How should Canada resolve the medical isotope crisis? A new report says we should build a new multi-purpose research reactor which can produce isotopes on the side. Though this is the most expensive of the options presented, the authors point out the impressive benefits a multi-purpose reactor would offer. The logic of this recommendation will, I hope, focus the collective Canadian mind. We are at a crossroads in our nuclear history. It’s time to fish or cut bait.
The report is by the Expert Review Panel on Medical Isotope Production, a panel struck by the Canadian federal government to provide advice on how to deal with the isotope-related embarrassments that have occurred since the end of 2007.
Implicit in the Panel’s recommendation that we build a new multi-purpose research reactor is the fact that Canada’s nuclear industry is about much more than just medical isotopes. It’s also about power reactors, the machines that generate thousands of megawatts of emission-free electricity and billions of dollars of revenue for their owners.
Few have mentioned it, but nuclear power reactors are the number-one technology for reducing the pollution emissions that have historically accompanied the electric power that has underpinned economic growth in every developed country on the planet. China and India, whose demand for electric power dwarfs that of Europe and North America and will keep rising for the foreseeable future, plan massive expansions of their nuclear power reactor fleets.
Nuclear reactors make electricity by heating water, which makes steam, whose pressure spins giant turbine generators. So far that has been almost the sole use of civilian nuclear energy. But the world is poised to see the advent of new kinds of nuclear reactors, whose heat can be used in more ways, for example to provide industrial process heat. See the World Nuclear Association’s excellent summary of these reactors.
One of the most important applications of industrial process heat will be to split water to make hydrogen—a substance that will play the central role in the new transportation economy (see article). Because nuclear energy is so concentrated—nuclear reactions release two to three million times more energy than chemical ones—the energy barrier that bonds hydrogen with oxygen in water can be relatively easily, and cheaply, overcome.

* Data excerpts:
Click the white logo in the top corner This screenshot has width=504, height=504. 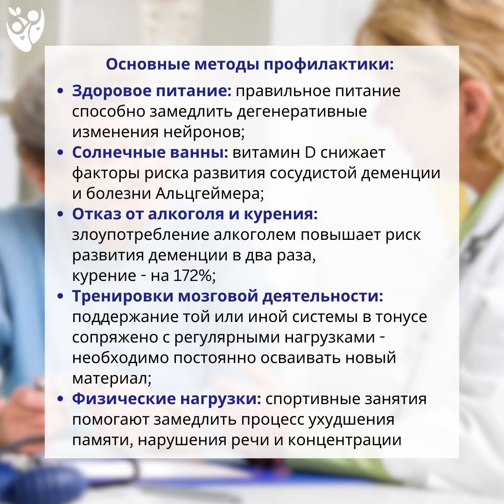[25, 29]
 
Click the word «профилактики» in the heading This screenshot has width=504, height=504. [329, 64]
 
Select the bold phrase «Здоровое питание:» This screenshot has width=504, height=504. [152, 91]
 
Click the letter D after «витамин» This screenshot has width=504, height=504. [310, 152]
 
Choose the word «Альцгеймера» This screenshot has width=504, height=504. [210, 194]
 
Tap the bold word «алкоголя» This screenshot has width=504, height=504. [186, 214]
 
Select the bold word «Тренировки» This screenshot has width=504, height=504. [123, 296]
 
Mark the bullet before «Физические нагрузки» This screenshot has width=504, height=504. [60, 399]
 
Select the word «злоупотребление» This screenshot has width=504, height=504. [140, 235]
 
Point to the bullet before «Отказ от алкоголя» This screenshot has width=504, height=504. [60, 214]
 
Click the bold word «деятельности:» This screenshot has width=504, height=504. [323, 296]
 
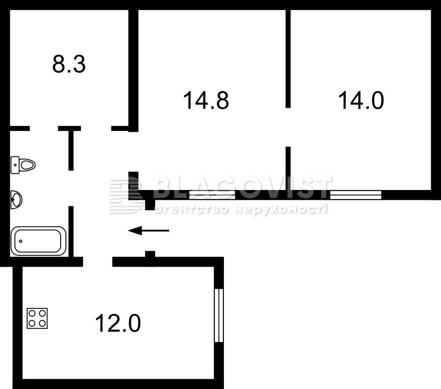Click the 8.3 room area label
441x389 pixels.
point(69,65)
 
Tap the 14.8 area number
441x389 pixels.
point(206,100)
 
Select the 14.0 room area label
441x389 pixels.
point(361,100)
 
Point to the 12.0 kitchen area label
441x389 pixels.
point(118,324)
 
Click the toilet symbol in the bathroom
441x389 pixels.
point(23,165)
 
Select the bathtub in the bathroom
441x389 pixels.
point(38,241)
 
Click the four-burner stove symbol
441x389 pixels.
point(37,318)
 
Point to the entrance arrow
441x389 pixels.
point(149,230)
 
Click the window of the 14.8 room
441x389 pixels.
point(212,195)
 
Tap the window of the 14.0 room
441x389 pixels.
point(355,195)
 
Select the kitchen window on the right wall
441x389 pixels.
point(219,315)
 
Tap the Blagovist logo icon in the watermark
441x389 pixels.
point(125,196)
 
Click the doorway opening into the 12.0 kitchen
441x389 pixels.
point(98,261)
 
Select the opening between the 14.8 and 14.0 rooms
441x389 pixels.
point(288,127)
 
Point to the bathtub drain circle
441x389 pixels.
point(21,241)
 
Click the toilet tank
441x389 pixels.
point(15,165)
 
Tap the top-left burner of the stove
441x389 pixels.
point(32,313)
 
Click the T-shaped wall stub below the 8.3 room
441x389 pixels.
point(70,148)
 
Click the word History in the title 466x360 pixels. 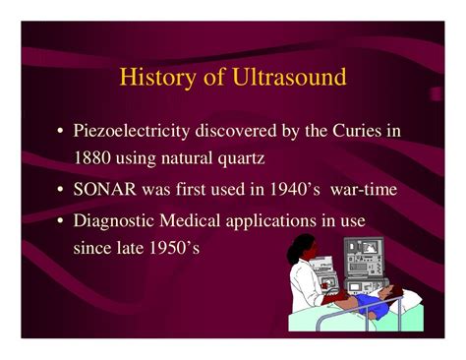click(x=157, y=78)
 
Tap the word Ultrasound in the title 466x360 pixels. click(x=289, y=77)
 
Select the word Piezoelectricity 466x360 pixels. click(x=132, y=131)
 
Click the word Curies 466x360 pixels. click(x=357, y=131)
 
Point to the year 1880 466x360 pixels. click(x=91, y=158)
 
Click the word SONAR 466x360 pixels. click(x=104, y=189)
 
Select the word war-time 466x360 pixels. click(x=364, y=190)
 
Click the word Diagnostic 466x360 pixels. click(x=114, y=220)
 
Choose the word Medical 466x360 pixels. click(x=190, y=220)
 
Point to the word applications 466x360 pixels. click(x=270, y=221)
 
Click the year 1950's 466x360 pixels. click(x=174, y=248)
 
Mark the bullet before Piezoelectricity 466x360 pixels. click(x=60, y=131)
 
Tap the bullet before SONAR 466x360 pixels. click(x=60, y=190)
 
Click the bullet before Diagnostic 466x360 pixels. click(x=60, y=220)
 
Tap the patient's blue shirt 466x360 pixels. click(x=371, y=302)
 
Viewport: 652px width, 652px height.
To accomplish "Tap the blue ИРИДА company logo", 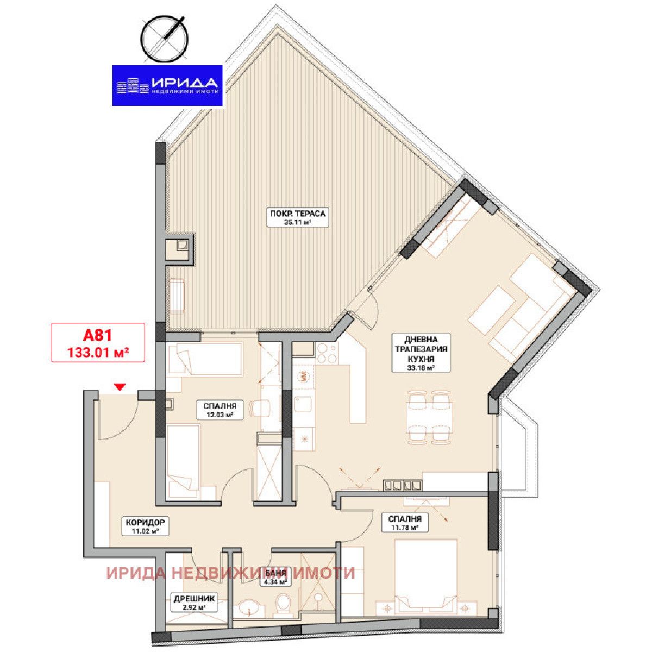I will pos(167,85).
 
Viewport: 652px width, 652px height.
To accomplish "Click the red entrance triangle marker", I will pos(120,387).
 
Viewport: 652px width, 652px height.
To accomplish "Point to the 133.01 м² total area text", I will pos(98,352).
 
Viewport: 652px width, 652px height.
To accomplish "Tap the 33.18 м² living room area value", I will pos(413,368).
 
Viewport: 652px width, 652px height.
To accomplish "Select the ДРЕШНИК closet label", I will pos(194,599).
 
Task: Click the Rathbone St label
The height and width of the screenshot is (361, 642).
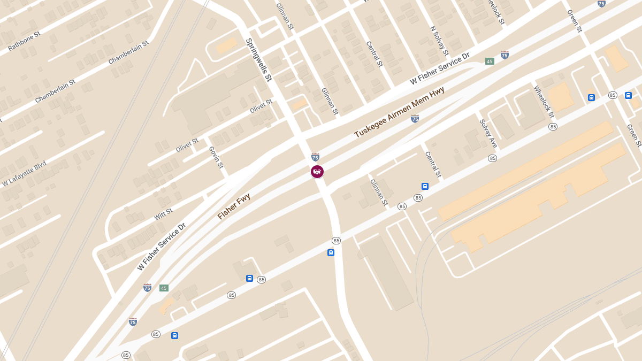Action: click(x=24, y=41)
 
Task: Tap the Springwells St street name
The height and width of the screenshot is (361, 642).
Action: click(x=259, y=59)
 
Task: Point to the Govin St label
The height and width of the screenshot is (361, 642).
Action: click(x=216, y=157)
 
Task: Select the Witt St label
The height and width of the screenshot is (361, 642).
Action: click(x=163, y=214)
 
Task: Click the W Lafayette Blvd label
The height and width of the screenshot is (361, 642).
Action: click(x=24, y=174)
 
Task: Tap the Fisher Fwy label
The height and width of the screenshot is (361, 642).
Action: click(x=234, y=206)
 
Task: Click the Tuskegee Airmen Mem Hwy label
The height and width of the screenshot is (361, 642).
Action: click(x=399, y=112)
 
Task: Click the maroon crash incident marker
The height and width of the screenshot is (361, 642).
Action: click(x=317, y=172)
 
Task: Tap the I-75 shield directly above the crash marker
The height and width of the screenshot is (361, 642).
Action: click(x=315, y=157)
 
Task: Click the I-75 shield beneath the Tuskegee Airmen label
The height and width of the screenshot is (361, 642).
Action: click(x=415, y=119)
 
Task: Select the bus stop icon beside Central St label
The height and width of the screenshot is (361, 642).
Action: click(x=425, y=186)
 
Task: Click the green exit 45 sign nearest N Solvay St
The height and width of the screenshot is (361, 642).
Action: click(x=490, y=62)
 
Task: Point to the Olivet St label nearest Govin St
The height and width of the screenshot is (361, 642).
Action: click(x=187, y=145)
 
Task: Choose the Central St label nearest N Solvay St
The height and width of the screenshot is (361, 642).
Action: click(x=374, y=54)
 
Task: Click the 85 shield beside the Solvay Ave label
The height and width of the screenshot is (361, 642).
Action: click(x=492, y=158)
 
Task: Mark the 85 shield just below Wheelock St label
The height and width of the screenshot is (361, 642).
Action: click(x=553, y=127)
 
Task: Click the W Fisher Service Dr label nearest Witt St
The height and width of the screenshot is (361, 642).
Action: click(x=161, y=247)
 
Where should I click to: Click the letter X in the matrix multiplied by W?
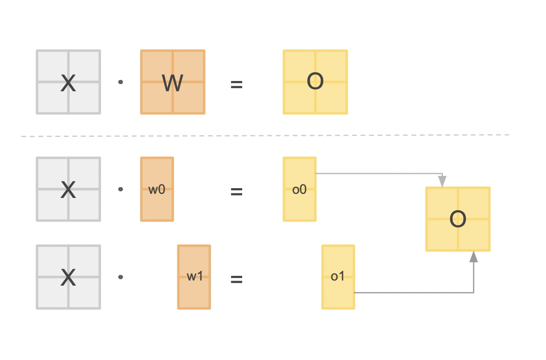coord(68,83)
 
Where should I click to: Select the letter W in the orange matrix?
coord(172,83)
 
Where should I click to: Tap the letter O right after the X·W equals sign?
coord(315,82)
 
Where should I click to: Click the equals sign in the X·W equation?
coord(236,84)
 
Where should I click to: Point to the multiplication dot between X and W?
coord(121,82)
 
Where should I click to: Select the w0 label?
coord(157,189)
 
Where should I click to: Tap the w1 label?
coord(194,277)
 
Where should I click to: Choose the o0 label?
coord(299,189)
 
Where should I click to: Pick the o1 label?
coord(338,277)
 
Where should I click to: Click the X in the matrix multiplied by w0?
coord(68,190)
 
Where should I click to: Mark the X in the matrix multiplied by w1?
coord(68,277)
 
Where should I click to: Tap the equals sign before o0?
coord(236,192)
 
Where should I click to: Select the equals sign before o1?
coord(236,279)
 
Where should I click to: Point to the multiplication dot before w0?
coord(121,189)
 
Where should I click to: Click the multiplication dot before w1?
coord(121,277)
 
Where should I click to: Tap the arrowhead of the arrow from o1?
coord(474,257)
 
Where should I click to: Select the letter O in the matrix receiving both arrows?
coord(458,219)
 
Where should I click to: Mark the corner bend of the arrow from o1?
coord(474,293)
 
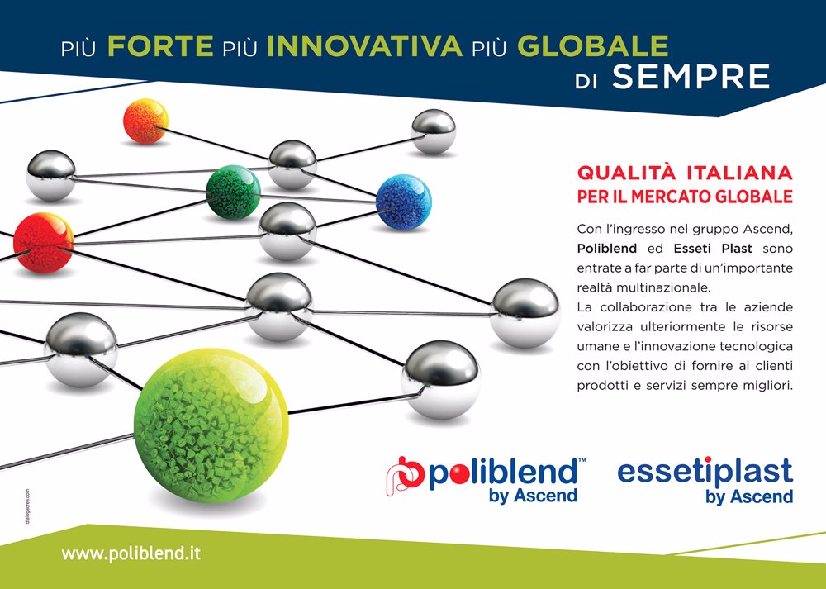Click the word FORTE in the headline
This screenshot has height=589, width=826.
tap(160, 45)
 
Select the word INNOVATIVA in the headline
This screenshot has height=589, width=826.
tap(364, 45)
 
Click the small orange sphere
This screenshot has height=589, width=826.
tap(146, 121)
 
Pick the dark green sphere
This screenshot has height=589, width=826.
tap(233, 192)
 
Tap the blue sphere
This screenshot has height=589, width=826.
tap(404, 202)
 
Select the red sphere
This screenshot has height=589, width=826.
tap(43, 243)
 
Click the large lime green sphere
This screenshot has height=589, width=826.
tap(211, 425)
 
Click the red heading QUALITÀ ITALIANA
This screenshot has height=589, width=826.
tap(685, 173)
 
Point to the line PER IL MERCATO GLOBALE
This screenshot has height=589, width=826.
tap(685, 197)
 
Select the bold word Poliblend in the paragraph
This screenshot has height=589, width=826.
tap(607, 248)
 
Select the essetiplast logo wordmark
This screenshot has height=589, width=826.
tap(705, 472)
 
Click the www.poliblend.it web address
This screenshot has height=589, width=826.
tap(131, 553)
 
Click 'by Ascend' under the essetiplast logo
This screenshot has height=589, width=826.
tap(749, 496)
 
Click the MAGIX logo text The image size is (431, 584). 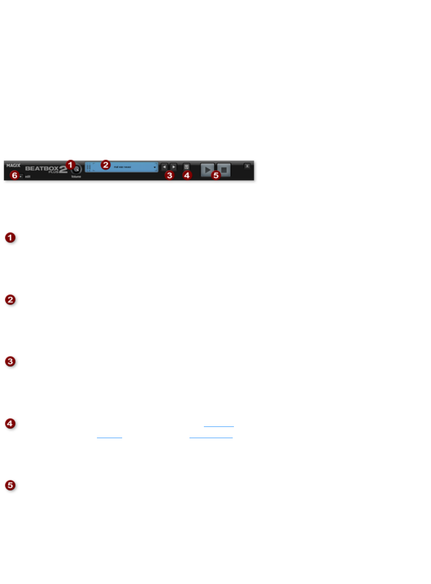pyautogui.click(x=13, y=166)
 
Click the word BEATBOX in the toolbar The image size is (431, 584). pyautogui.click(x=42, y=168)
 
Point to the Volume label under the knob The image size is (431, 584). pyautogui.click(x=76, y=177)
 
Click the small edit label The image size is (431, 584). pyautogui.click(x=28, y=177)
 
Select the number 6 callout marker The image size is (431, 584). pyautogui.click(x=14, y=175)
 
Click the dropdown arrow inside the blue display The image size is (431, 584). pyautogui.click(x=155, y=168)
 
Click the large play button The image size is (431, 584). pyautogui.click(x=207, y=170)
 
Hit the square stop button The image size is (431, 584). pyautogui.click(x=224, y=170)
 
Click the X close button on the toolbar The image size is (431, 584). pyautogui.click(x=247, y=166)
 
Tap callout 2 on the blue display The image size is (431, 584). pyautogui.click(x=105, y=165)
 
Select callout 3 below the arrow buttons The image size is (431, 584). pyautogui.click(x=169, y=175)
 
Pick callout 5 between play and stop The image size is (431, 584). pyautogui.click(x=216, y=175)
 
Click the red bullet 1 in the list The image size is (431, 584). pyautogui.click(x=10, y=238)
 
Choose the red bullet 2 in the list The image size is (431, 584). pyautogui.click(x=10, y=300)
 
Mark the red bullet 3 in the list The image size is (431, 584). pyautogui.click(x=10, y=362)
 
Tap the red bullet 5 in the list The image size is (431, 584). pyautogui.click(x=10, y=485)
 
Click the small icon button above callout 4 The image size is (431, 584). pyautogui.click(x=187, y=166)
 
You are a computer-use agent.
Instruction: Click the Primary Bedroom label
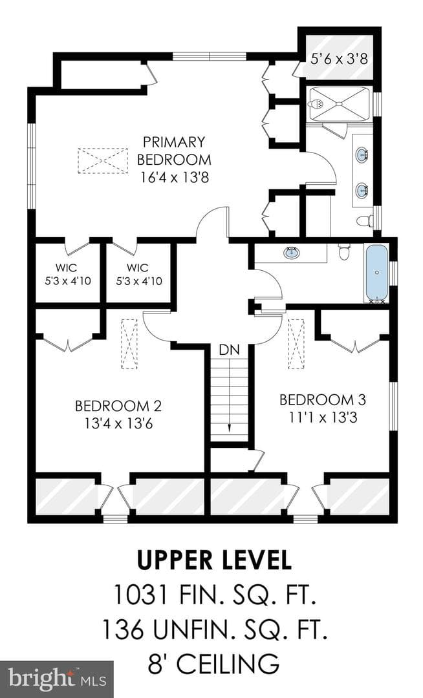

* Work instruction 1: Copy the passage on Canada's medical isotope crisis word for word, starting with "One of the most" and going on through "and cheaply, overcome.".
* Work instruction 2: Pick up the passage on Canada's medical isotope crisis after its final sentence and continue writing it.

* Expected answer 1:
One of the most important applications of industrial process heat will be to split water to make hydrogen—a substance that will play the central role in the new transportation economy (see article). Because nuclear energy is so concentrated—nuclear reactions release two to three million times more energy than chemical ones—the energy barrier that bonds hydrogen with oxygen in water can be relatively easily, and cheaply, overcome.

* Expected answer 2:
Equally important, nuclear-based water splitting is clean. Nuclear reactions produce none of the emissions associated with fossil-fuel combustion. And when you split water you produce only hydrogen and oxygen.
For these reasons, nuclear-based hydrogen will revolutionize industry and the economy in the best way: quietly. As I mentioned in “The Real Hydrogen Highway” gasoline made from low-carbon hydrogen might not be as as sexy as hydrogen in a fuel cell. But it is cheaper, more practical, and more effective in making car transportation clean.
Now, Canada is an energy superpower. A big part of what makes us so is our nuclear industry—which has made inroads into China, India, South Korea, Argentina, and Rumania. We fought to get into these markets, and our opponent in many cases was none other than the United States (see article). If we’re going to maintain and grow this hard-fought position as an energy superpower, we have to maintain and grow our nuclear industry.
That requires serious research and development, which in turn requires equipment—in the form of a strong multi-purpose research reactor.
So the Expert Panel has made a good recommendation. Yes, medical isotopes are important but so are CANDU reactors and their technological offspring. If we follow the recommendation, we have a great and prosperous future.